Records supplied START

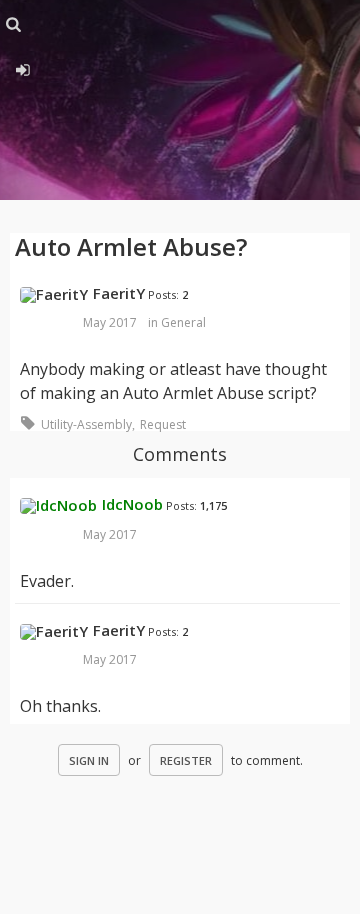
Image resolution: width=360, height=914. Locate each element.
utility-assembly (86, 424)
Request (163, 424)
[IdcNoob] (58, 506)
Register (186, 760)
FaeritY (119, 293)
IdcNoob (132, 504)
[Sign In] (23, 67)
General (183, 322)
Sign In (89, 760)
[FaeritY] (54, 295)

Records supplied END

-- Activity --
Nothing but the lines from the one with "[IdcNoob] (58, 506)" through the last line of the records above should be retyped, and those word for word.

-- Exercise output --
[IdcNoob] (58, 506)
Register (186, 760)
FaeritY (119, 293)
IdcNoob (132, 504)
[Sign In] (23, 67)
General (183, 322)
Sign In (89, 760)
[FaeritY] (54, 295)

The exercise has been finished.